Elizabeth was more curious. She wanted to know what memories I had from second grade.  Perhaps my most memorable memory was the morning I ran to school because I was late. It was a cold winter morning and by the time I got to school, I was so hot. I thought that a good lick from the cold handrail would cool me down... not so much. My tongue froze to the metal and I had to rip it off in order to get to class.

Elizabeth said that she too was not nervous about going back to school other than wanting to get good grades.  She described the anxiety she feels to get A's in school is like having butterflies exploding on her insides.  She is only 7 and she is already worried about perfection.  I often contemplate just how much pressure we put on these kids.  She said she wants good grades so she can get a scholarship for college when she grows up.

As proud as I am for her to want to be successful, I also want her just to be a 7 year old.  I know that these two kiddos will grow up faster than I want and I know that one day I will really have to let go of them, but just for tonight as I held each one and placed my hands on their heads, I was grateful for this special moment enjoying them just where they are.

Friday, August 3, 2012

Happy Birthday Harry!

By Troy Love

Tuesday was Harry Potter's birthday. I remember where I was the night I first learned about him. I was the cashier at Barnes and Noble. A woman came to the cash wrap with a children's book with a boy on a broomstick on the cover.  I didn't think anything of it.

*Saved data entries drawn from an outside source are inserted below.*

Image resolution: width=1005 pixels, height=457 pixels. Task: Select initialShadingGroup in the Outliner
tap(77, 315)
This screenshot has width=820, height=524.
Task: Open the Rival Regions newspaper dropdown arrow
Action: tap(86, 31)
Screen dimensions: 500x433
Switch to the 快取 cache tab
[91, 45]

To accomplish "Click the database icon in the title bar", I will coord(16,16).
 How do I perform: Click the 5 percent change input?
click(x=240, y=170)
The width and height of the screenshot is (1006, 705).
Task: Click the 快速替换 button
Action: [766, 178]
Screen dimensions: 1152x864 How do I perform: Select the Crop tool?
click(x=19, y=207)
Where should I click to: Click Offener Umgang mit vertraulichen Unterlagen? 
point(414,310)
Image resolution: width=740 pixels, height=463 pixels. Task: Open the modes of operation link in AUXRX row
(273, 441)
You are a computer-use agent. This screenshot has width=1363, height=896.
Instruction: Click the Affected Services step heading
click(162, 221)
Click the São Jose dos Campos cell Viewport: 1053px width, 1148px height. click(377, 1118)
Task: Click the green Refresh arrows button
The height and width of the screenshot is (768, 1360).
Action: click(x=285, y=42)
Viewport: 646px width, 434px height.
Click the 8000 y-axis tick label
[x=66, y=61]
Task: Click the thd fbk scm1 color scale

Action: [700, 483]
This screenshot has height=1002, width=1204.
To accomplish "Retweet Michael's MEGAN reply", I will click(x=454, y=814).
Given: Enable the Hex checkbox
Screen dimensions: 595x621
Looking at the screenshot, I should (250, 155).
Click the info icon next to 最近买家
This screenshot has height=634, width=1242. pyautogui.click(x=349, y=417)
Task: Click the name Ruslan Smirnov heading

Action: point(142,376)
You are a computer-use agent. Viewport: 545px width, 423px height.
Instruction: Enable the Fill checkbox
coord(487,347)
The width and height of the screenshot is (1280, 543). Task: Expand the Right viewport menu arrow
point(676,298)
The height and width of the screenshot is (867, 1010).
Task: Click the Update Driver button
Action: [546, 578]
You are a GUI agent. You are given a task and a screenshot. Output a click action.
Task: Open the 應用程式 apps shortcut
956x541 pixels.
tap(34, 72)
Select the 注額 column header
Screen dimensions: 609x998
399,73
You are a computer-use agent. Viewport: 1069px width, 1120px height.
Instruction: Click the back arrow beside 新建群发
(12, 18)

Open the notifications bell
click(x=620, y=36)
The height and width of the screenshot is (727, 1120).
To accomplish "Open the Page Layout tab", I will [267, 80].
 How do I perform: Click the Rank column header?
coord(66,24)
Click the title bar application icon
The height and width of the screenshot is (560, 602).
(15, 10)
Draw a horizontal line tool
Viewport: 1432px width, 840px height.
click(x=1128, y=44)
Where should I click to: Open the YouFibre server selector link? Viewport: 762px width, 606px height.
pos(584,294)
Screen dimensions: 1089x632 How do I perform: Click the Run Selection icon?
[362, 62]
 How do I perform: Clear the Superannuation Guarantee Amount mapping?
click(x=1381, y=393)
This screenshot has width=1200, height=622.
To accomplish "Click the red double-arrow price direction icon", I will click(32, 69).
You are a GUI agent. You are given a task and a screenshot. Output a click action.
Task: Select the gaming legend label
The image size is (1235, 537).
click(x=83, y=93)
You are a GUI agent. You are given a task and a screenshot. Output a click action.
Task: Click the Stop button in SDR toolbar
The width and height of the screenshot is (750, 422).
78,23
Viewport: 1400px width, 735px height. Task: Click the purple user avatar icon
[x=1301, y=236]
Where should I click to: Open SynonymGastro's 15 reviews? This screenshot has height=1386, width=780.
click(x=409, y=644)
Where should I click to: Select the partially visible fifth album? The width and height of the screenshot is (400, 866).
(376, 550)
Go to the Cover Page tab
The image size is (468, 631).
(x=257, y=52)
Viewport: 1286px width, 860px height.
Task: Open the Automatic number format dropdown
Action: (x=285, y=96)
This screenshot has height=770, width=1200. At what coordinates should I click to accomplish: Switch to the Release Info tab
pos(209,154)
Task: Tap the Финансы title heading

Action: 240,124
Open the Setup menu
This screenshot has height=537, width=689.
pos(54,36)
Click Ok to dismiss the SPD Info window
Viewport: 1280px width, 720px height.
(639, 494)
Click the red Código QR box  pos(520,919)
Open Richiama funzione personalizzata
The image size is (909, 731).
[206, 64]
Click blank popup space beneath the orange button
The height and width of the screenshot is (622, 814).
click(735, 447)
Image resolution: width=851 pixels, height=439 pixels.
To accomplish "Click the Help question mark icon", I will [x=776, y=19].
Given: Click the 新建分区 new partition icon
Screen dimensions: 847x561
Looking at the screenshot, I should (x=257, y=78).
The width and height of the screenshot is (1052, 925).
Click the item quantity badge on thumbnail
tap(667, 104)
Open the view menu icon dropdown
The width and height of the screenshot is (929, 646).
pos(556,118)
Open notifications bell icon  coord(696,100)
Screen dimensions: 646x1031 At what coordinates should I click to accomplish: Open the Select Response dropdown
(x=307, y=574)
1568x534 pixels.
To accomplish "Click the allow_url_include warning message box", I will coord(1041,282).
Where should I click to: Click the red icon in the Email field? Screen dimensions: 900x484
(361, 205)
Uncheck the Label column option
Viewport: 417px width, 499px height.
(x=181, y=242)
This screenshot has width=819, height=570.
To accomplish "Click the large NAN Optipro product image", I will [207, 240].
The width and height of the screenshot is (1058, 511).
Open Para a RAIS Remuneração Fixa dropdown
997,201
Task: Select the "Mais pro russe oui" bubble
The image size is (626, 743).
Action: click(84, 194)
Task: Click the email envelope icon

A few minutes later, another woman came up with the same book. I thought it was somewhat strange, but passed it off as a coincidence.

A few minutes later, a third woman came up with the same book. "You are the 3rd person to buy this book in 30 minutes. What is so special about this book?" The woman explained to me that she had heard the author reading a portion on the radio and it sounded so good that she just had to stop by and get a copy.

After she left, I looked up Harry Potter and the Sorcerer's Stone on the computer only to discover that there was only one book left. I quickly bought it. The store didn't get more in stock for 2 months and by then, Harry had become an overnight sensation.

I read all 7 books to my wife (our children hadn't come yet when the first books came out).  We have great memories of reading them together.  We both cried when Dumbledore died.

There is so much about the books that I loved, but perhaps the part I most resonated with is a boy who had to deal with some very intense, very challenging trials, and never gave up. He had loved ones around him to support him, but he also had to face some things alone.

There were times that he was stubborn and tried to do it all by himself and there were times that he leaned on his support for strength. 

As my children grow up in a world of war where people fight over a chicken food chain and Satan has infiltrated every corner of the world, I hope that my children can have friends like Ron and Hermione to support them in their battles.  As much as I hope and pray that they won't have battles to fight, experience has taught me otherwise.  There will always be battles to fight and mountains to climb.

And although Harry is fictional, he inspires. Perhaps that is why he is so famous. He was an ordinary boy who was loved enough that he changed the world. Sounds like my two kids... and like Harry, I expect I will see some great things from them as they grow up.